Task details. Go through the records below and return each line that has "menu" in it.

Records for this exercise.
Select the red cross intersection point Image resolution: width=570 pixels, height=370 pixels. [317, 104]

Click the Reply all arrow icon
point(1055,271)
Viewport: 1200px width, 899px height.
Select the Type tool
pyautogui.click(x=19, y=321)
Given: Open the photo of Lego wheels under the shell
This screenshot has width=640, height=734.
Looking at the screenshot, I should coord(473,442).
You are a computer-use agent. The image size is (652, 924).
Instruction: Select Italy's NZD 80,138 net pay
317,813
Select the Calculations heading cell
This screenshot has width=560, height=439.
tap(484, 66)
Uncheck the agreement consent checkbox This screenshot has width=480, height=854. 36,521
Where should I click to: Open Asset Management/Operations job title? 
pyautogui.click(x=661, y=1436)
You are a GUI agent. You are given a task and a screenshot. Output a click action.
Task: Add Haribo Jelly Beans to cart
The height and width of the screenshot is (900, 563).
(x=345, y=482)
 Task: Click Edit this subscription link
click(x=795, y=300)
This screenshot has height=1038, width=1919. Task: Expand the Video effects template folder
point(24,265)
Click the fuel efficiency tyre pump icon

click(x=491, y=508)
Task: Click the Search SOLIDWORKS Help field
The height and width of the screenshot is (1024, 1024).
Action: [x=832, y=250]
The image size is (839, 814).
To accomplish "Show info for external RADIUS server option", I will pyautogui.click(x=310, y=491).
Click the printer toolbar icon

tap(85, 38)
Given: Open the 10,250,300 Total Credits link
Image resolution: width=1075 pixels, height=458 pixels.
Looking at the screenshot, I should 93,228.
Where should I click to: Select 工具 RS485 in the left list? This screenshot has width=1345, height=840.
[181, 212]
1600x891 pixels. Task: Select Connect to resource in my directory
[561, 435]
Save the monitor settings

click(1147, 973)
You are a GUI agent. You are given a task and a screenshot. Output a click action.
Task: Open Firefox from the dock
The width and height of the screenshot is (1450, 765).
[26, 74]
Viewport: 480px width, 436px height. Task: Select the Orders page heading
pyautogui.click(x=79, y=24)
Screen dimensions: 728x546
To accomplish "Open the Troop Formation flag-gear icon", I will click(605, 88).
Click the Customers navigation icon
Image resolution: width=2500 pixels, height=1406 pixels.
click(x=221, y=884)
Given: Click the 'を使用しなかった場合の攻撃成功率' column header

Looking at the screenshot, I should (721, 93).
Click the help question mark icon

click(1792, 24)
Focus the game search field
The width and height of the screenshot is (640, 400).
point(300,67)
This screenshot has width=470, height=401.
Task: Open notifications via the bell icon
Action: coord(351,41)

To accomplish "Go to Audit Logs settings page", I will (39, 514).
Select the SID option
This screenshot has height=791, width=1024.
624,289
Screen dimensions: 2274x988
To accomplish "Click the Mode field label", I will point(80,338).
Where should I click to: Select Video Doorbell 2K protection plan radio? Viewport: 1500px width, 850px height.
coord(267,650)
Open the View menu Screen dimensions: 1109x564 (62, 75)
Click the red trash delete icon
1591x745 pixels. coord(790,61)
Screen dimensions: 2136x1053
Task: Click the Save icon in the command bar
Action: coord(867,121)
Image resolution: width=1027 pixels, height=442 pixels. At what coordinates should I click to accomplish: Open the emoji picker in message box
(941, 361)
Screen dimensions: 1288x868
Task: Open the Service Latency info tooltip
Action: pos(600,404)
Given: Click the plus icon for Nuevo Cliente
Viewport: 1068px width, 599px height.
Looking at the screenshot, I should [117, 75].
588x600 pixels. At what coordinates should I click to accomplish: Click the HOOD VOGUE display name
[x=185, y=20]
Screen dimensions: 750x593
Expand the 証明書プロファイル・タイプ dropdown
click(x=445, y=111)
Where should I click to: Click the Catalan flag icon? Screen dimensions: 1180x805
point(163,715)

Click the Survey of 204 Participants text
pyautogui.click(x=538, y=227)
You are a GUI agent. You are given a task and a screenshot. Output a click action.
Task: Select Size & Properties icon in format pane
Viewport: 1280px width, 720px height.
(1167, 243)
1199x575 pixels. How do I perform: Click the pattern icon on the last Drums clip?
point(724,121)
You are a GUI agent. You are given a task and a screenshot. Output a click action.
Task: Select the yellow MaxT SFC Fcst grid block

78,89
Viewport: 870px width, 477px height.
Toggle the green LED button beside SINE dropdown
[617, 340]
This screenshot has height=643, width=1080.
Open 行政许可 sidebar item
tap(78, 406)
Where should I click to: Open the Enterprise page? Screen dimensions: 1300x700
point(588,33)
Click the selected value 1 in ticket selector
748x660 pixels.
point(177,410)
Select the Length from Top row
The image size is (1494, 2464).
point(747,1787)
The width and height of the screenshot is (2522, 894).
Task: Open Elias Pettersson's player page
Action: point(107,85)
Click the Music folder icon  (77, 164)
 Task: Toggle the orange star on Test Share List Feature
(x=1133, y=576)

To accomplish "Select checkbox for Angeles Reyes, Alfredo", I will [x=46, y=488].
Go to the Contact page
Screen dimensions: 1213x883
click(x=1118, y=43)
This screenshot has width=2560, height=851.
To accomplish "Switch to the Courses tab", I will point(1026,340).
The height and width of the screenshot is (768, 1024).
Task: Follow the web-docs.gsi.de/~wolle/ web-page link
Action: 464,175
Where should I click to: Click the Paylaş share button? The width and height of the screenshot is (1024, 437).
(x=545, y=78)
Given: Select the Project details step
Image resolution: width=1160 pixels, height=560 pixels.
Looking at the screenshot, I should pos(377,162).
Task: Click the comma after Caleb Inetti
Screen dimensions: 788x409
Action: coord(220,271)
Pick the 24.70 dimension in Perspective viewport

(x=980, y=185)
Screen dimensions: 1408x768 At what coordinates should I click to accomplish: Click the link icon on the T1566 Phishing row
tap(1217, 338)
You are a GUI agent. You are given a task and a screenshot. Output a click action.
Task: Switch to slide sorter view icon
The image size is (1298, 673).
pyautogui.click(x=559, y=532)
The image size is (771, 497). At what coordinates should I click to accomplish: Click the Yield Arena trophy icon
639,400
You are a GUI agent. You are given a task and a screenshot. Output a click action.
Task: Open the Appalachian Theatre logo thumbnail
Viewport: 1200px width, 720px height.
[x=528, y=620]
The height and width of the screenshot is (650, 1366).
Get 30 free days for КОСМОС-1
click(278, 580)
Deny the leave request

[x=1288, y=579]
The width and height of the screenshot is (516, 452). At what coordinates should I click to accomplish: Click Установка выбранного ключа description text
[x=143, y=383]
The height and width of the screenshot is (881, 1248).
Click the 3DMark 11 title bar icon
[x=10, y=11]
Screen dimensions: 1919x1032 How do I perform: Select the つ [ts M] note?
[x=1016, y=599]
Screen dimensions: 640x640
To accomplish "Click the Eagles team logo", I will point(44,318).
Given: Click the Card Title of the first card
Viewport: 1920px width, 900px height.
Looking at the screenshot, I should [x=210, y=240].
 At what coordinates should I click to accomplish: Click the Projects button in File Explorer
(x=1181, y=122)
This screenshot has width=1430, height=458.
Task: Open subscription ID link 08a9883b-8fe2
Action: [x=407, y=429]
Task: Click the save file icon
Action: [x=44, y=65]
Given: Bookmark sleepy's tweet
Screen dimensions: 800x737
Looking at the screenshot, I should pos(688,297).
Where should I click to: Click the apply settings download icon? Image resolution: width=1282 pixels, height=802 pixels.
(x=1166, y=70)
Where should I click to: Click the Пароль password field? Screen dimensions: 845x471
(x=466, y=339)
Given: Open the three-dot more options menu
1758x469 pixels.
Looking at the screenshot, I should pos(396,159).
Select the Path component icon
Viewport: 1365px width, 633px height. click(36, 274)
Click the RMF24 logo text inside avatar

Response.
Open the View menu Screen dimensions: 1109x564 (62, 75)
Given: Open the three-dot more options menu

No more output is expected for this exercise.